**EXERCISE BRIEF:** Your answer should hold only the line containing "asked (36, 323)" and each line that follows it in the listing, copied exactly.

**DATA RECORDS:**

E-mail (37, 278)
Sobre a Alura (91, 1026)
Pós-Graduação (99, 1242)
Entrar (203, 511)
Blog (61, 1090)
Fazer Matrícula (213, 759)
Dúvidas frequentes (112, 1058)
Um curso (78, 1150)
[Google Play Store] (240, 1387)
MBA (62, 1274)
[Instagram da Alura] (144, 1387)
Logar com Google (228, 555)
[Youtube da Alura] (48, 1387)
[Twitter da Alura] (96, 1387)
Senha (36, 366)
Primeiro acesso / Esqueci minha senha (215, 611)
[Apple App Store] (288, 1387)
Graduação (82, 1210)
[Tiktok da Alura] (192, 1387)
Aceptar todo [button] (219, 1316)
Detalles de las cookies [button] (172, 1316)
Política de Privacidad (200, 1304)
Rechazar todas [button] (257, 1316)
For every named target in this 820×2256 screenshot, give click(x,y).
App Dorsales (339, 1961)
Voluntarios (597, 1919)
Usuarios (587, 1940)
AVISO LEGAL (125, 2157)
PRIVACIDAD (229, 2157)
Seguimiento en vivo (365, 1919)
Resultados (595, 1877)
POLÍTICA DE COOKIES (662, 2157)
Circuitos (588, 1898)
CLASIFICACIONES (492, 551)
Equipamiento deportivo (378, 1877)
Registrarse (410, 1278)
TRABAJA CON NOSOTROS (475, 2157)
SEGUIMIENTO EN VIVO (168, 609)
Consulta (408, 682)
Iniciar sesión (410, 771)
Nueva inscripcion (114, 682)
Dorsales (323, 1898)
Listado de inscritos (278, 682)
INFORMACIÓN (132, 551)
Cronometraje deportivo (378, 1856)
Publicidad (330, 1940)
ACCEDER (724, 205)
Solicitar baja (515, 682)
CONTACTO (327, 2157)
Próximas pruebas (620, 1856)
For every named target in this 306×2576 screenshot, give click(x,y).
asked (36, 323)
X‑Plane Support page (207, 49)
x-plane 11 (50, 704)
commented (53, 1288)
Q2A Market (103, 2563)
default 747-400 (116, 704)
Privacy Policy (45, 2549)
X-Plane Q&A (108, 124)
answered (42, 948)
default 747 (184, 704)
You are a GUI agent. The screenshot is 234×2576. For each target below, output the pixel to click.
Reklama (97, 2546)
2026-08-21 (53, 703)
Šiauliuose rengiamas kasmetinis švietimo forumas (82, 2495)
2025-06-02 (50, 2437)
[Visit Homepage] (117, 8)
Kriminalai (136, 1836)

**FINISHED EXERCISE:**
asked (36, 323)
X‑Plane Support page (207, 49)
x-plane 11 (50, 704)
commented (53, 1288)
Q2A Market (103, 2563)
default 747-400 (116, 704)
Privacy Policy (45, 2549)
X-Plane Q&A (108, 124)
answered (42, 948)
default 747 (184, 704)
You are a GUI agent. The screenshot is 234×2576. For each target below, output the pixel to click.
Reklama (97, 2546)
2026-08-21 (53, 703)
Šiauliuose rengiamas kasmetinis švietimo forumas (82, 2495)
2025-06-02 (50, 2437)
[Visit Homepage] (117, 8)
Kriminalai (136, 1836)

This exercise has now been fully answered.